### Exercise
Go through the following data and transcribe exactly the stretch of lines from the one holding "Доставка (206, 982)" to the one holding "[13 duchů] (254, 1055)", both included.

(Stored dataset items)
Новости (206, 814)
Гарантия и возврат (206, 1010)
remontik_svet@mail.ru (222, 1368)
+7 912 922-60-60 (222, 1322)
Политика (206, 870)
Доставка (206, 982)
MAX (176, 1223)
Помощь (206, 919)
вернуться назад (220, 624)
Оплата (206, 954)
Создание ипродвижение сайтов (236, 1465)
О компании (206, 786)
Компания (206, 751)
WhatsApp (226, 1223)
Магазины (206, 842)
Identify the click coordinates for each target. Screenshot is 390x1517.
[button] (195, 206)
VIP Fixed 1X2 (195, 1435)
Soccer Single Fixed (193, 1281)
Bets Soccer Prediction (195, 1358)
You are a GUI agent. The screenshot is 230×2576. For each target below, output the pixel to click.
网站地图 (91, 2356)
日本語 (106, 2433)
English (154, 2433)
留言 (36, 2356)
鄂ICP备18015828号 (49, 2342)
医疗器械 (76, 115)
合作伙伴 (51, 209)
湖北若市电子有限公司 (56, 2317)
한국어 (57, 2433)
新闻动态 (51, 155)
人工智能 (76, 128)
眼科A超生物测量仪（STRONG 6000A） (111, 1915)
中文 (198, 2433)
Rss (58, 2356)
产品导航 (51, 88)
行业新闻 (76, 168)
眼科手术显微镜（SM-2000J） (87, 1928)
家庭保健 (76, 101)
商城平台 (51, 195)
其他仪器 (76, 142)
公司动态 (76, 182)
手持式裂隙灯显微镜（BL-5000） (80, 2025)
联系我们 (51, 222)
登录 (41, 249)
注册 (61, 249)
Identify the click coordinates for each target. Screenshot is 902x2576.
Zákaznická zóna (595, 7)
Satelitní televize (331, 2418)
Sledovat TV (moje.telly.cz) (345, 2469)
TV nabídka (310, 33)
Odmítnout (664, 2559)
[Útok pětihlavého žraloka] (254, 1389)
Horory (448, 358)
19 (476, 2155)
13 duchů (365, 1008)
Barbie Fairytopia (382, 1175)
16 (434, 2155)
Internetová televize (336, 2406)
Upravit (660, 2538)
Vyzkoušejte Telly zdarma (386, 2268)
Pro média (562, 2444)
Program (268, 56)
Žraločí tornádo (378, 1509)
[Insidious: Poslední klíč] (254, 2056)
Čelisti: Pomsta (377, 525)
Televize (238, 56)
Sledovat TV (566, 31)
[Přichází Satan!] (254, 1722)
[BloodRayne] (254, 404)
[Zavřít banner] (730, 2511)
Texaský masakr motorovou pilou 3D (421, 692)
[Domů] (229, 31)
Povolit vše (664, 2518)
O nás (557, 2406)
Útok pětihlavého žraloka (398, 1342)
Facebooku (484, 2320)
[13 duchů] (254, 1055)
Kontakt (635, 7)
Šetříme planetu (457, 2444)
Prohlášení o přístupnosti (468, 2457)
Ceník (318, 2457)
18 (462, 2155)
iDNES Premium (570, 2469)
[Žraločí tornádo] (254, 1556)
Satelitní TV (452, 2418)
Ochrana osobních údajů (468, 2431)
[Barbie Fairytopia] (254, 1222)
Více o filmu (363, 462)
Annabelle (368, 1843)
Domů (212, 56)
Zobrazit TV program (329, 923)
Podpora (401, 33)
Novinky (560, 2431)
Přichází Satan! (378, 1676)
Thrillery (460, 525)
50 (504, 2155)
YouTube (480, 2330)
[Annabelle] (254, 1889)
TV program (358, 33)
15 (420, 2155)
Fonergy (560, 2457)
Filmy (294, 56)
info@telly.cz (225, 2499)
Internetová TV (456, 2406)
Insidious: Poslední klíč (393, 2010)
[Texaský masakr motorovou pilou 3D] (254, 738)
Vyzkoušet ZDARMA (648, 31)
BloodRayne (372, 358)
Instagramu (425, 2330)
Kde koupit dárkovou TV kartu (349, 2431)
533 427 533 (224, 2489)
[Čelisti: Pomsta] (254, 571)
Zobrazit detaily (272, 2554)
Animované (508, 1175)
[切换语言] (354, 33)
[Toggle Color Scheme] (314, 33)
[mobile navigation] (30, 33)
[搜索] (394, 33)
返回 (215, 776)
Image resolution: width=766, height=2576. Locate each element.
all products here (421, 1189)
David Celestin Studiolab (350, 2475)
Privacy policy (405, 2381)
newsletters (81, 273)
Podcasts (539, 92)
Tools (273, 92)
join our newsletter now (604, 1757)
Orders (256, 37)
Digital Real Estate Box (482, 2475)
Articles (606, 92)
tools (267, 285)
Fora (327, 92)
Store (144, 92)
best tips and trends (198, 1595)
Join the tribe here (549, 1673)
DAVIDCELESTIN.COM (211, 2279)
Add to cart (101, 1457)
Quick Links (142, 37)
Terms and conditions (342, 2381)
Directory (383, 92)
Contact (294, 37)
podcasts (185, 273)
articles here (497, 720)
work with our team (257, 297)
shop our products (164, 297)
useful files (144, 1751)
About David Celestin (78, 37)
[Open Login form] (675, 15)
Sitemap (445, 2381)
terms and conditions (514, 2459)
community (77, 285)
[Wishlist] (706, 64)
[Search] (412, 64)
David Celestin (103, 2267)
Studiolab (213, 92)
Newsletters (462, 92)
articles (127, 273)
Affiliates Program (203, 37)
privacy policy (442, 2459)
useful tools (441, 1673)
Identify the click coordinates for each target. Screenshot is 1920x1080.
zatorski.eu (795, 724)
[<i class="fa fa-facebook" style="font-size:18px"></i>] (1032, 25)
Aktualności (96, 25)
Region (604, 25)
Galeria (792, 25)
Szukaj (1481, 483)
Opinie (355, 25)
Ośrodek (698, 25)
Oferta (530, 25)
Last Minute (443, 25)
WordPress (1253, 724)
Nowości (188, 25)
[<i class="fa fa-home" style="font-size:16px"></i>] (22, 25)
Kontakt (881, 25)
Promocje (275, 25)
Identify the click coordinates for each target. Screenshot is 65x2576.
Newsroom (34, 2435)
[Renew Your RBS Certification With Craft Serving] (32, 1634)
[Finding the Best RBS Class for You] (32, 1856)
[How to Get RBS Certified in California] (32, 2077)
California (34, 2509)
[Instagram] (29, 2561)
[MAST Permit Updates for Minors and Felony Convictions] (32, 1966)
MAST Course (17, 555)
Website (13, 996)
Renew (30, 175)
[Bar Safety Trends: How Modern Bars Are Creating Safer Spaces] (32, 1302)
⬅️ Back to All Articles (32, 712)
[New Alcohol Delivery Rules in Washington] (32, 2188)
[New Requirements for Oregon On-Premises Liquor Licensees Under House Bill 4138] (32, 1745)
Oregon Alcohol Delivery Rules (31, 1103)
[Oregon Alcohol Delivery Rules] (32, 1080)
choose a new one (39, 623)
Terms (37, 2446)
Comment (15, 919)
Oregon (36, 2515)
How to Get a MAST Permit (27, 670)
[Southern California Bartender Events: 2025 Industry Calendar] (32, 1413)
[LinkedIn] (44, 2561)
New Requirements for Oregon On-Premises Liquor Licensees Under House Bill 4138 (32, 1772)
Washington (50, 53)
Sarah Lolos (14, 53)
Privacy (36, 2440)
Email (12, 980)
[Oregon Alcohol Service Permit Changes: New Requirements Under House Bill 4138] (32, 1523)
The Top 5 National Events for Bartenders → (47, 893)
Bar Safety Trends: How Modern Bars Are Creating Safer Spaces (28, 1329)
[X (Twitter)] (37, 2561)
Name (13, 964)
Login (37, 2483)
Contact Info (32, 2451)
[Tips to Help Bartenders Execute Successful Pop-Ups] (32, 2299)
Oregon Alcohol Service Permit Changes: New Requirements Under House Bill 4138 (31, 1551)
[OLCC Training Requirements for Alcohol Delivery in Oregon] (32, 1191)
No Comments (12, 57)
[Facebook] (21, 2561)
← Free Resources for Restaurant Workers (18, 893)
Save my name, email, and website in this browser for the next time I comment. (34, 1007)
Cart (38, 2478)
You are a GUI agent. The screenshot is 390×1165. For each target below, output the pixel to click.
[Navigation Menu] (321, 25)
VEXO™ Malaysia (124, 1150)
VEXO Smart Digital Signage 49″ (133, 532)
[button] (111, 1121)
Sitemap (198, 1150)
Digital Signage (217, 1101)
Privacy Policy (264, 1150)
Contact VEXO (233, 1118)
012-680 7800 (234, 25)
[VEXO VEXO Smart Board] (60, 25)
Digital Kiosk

### Problem solution
Доставка (206, 982)
MAX (176, 1223)
Помощь (206, 919)
вернуться назад (220, 624)
Оплата (206, 954)
Создание ипродвижение сайтов (236, 1465)
О компании (206, 786)
Компания (206, 751)
WhatsApp (226, 1223)
Магазины (206, 842)
Identify the click coordinates for each target. Screenshot is 390x1517.
[button] (195, 206)
VIP Fixed 1X2 (195, 1435)
Soccer Single Fixed (193, 1281)
Bets Soccer Prediction (195, 1358)
You are a GUI agent. The screenshot is 230×2576. For each target below, output the pixel to click.
网站地图 (91, 2356)
日本語 (106, 2433)
English (154, 2433)
留言 (36, 2356)
鄂ICP备18015828号 (49, 2342)
医疗器械 (76, 115)
合作伙伴 (51, 209)
湖北若市电子有限公司 (56, 2317)
한국어 (57, 2433)
新闻动态 (51, 155)
人工智能 (76, 128)
眼科A超生物测量仪（STRONG 6000A） (111, 1915)
中文 (198, 2433)
Rss (58, 2356)
产品导航 (51, 88)
行业新闻 (76, 168)
眼科手术显微镜（SM-2000J） (87, 1928)
家庭保健 (76, 101)
商城平台 (51, 195)
其他仪器 (76, 142)
公司动态 (76, 182)
手持式裂隙灯显微镜（BL-5000） (80, 2025)
联系我们 (51, 222)
登录 (41, 249)
注册 (61, 249)
Identify the click coordinates for each target. Screenshot is 902x2576.
Zákaznická zóna (595, 7)
Satelitní televize (331, 2418)
Sledovat TV (moje.telly.cz) (345, 2469)
TV nabídka (310, 33)
Odmítnout (664, 2559)
[Útok pětihlavého žraloka] (254, 1389)
Horory (448, 358)
19 (476, 2155)
13 duchů (365, 1008)
Barbie Fairytopia (382, 1175)
16 (434, 2155)
Internetová televize (336, 2406)
Upravit (660, 2538)
Vyzkoušejte Telly zdarma (386, 2268)
Pro média (562, 2444)
Program (268, 56)
Žraločí tornádo (378, 1509)
[Insidious: Poslední klíč] (254, 2056)
Čelisti: Pomsta (377, 525)
Televize (238, 56)
Sledovat TV (566, 31)
[Přichází Satan!] (254, 1722)
[BloodRayne] (254, 404)
[Zavřít banner] (730, 2511)
Texaský masakr motorovou pilou 3D (421, 692)
[Domů] (229, 31)
Povolit vše (664, 2518)
O nás (557, 2406)
Útok pětihlavého žraloka (398, 1342)
Facebooku (484, 2320)
[13 duchů] (254, 1055)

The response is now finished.